* _Task directions_:
Of the lines in the data below, write out exactly those from the one holding "Focus the Enter search criteria field" through the one holding "Select the Codice", both included.

-------- Input material --------

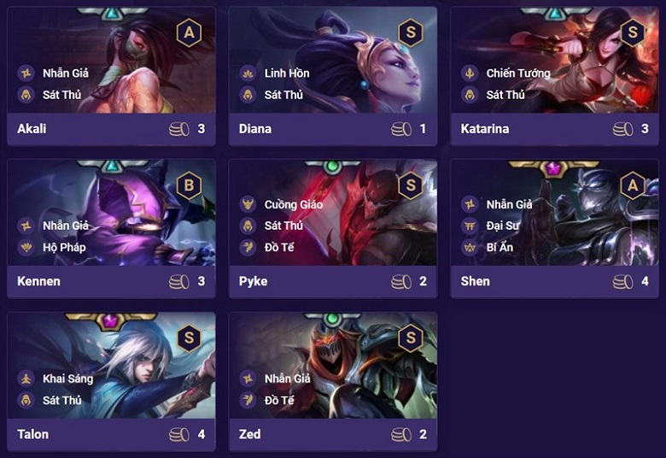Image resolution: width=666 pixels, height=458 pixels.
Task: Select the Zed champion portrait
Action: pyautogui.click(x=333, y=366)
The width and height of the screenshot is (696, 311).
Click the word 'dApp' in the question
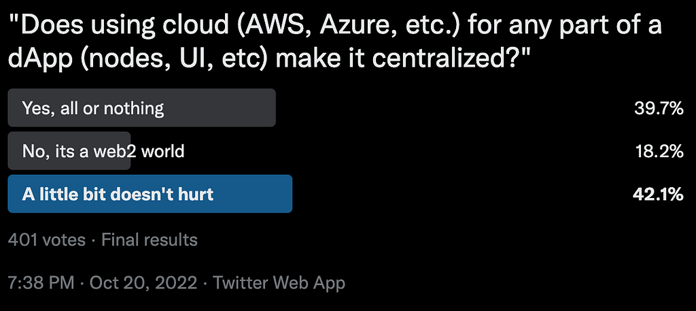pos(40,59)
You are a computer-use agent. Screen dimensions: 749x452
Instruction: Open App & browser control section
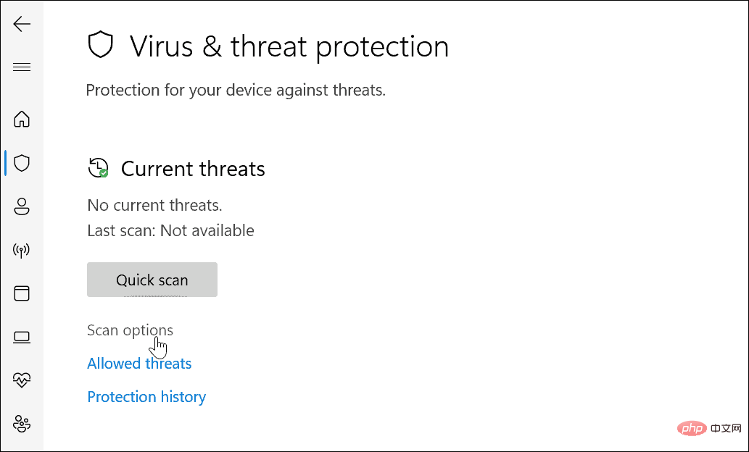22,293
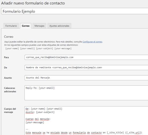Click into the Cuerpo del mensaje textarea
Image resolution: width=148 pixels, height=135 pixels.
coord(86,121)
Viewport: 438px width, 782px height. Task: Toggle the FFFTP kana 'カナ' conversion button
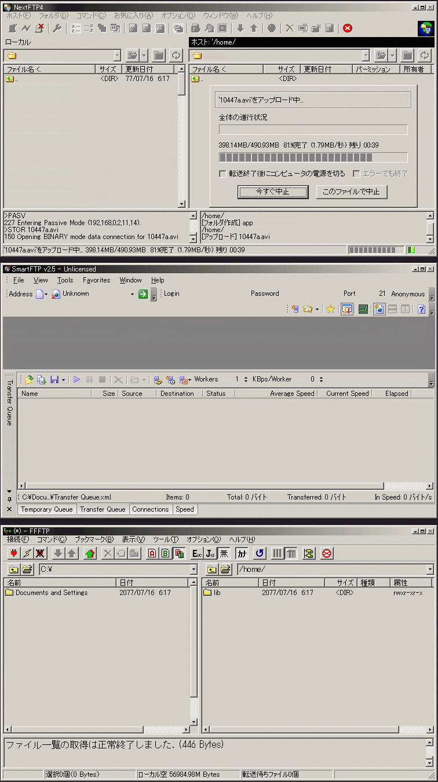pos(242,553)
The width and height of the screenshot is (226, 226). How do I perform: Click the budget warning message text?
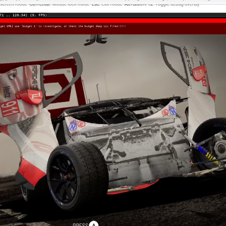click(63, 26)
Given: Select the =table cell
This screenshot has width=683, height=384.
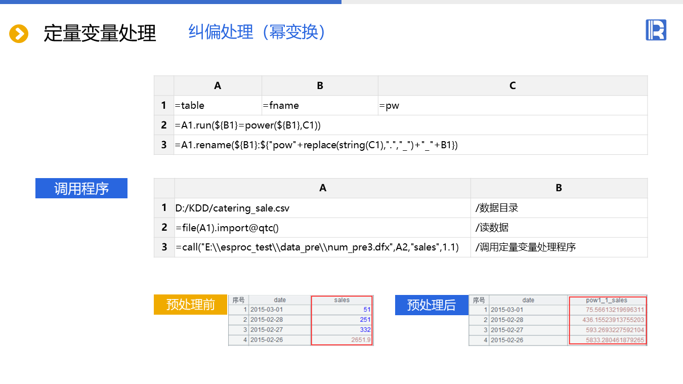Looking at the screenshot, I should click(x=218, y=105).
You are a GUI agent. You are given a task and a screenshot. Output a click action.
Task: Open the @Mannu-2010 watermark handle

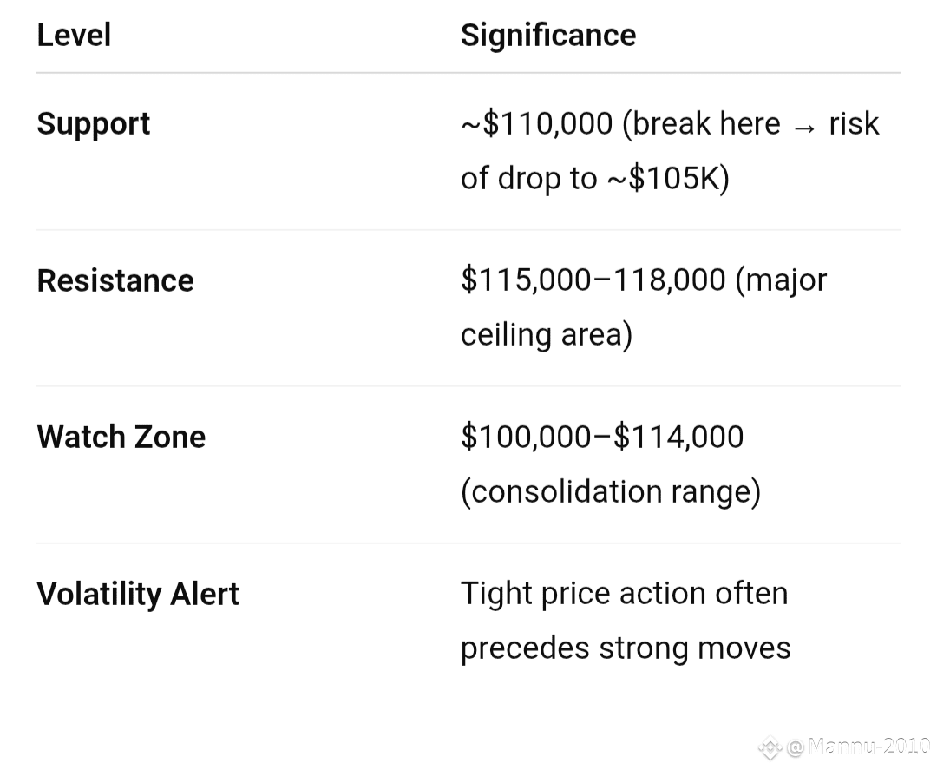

--------
-------- Input material --------

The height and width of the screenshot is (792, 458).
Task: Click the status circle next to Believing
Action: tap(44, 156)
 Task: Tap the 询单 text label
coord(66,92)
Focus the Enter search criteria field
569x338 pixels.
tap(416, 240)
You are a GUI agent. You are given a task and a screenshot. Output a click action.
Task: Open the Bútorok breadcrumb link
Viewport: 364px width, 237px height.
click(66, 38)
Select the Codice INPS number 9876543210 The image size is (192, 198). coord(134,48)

--------

* _Task result_:
Focus the Enter search criteria field
569x338 pixels.
tap(416, 240)
You are a GUI agent. You are given a task and a screenshot. Output a click action.
Task: Open the Bútorok breadcrumb link
Viewport: 364px width, 237px height.
click(66, 38)
Select the Codice INPS number 9876543210 The image size is (192, 198). coord(134,48)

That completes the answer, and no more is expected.